● To-do item: Starting at the line that contains "At what (x,y)" and ending after the line that contains "tick-label: -15 is", rewrite those lines with "screenshot" swapped for "image" and nothing else changed. Leave the pictures out of your answer.

● Items in a dataset:
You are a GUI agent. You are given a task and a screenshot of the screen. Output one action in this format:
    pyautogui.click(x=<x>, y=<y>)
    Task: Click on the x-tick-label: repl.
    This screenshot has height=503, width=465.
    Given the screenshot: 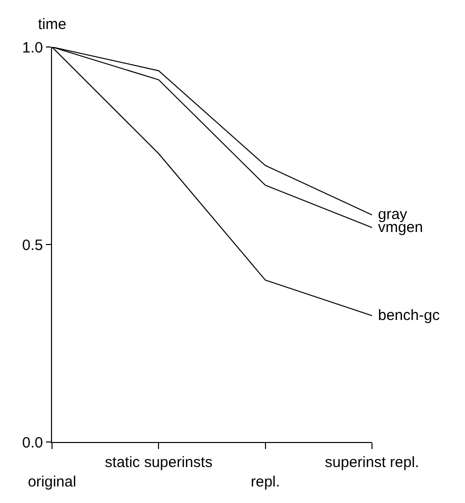 What is the action you would take?
    pyautogui.click(x=265, y=482)
    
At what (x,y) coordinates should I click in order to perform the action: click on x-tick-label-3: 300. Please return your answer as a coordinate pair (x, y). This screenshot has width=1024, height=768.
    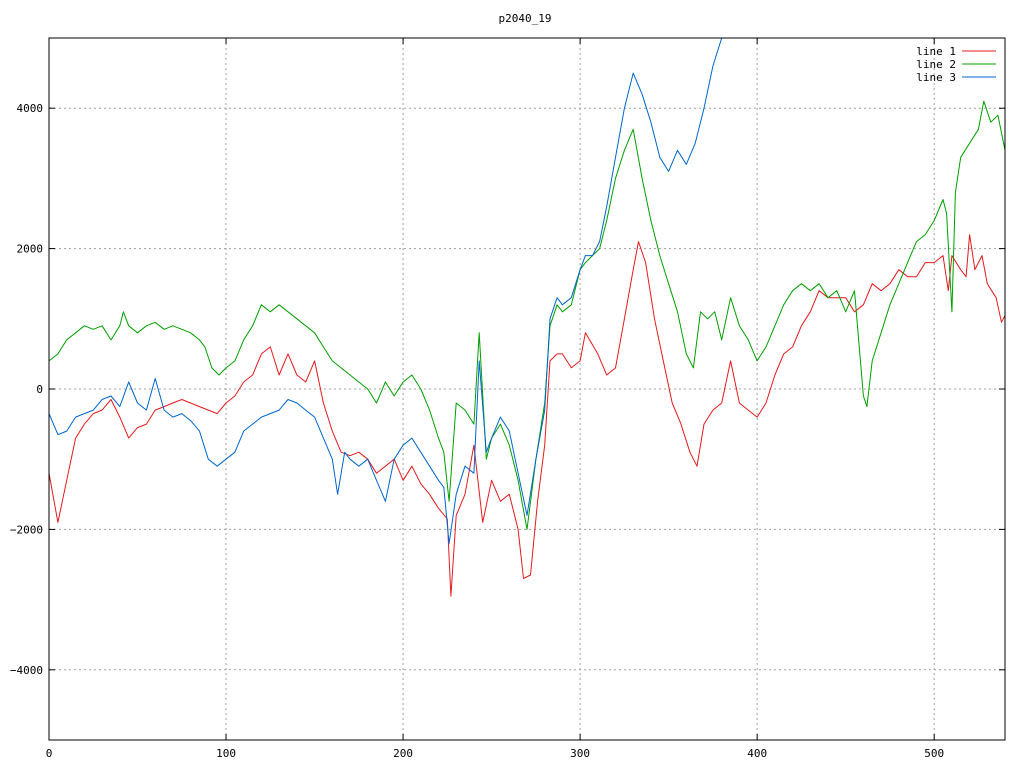
    Looking at the image, I should click on (580, 754).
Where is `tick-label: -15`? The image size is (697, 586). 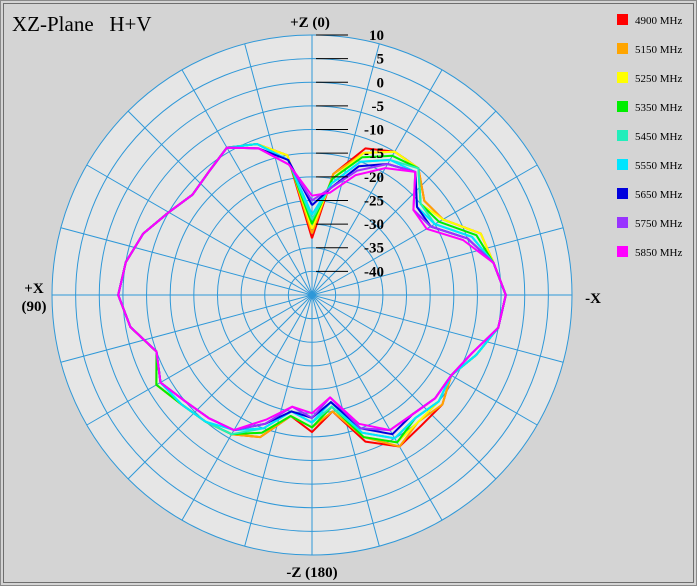
tick-label: -15 is located at coordinates (374, 154).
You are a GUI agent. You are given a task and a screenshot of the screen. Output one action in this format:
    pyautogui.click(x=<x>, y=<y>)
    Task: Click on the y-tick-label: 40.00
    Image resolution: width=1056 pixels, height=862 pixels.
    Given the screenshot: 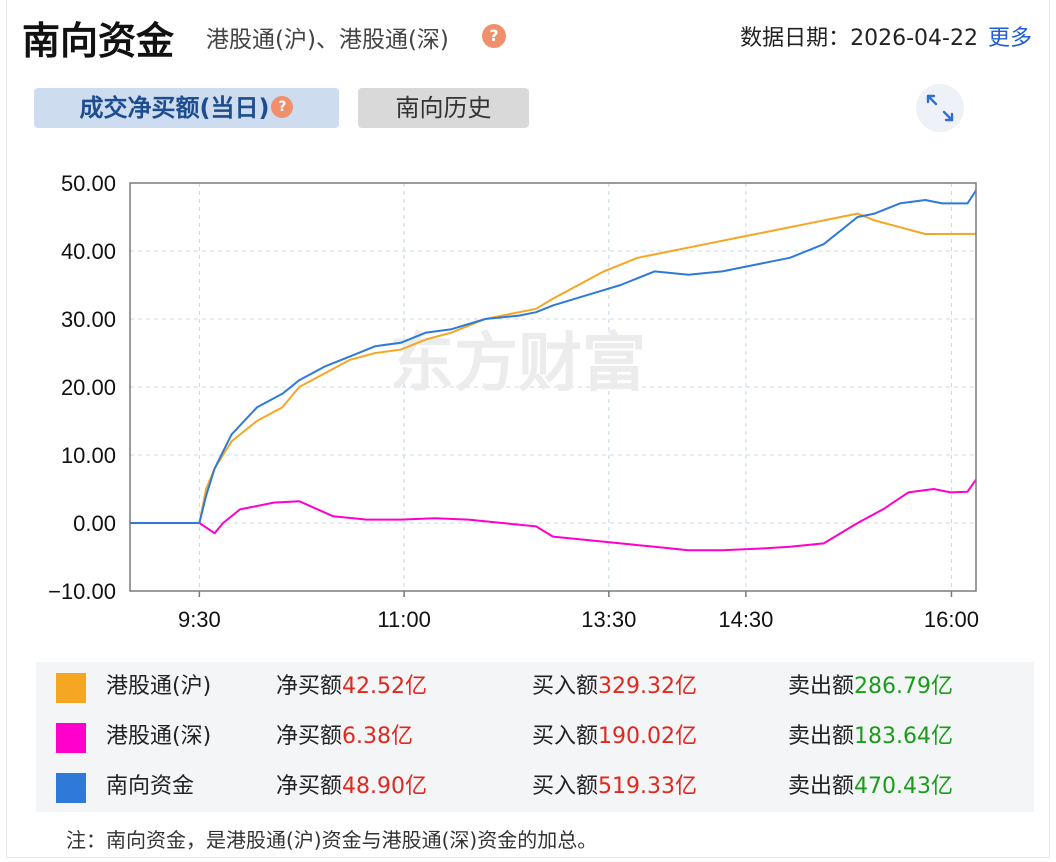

● Answer space:
At what (x,y) coordinates should I click in order to perform the action: click on x-tick-label-3: 300. Please return your answer as a coordinate pair (x, y). This image has width=1024, height=768.
    Looking at the image, I should click on (580, 754).
Where is `tick-label: -15`? The image size is (697, 586). 
tick-label: -15 is located at coordinates (374, 154).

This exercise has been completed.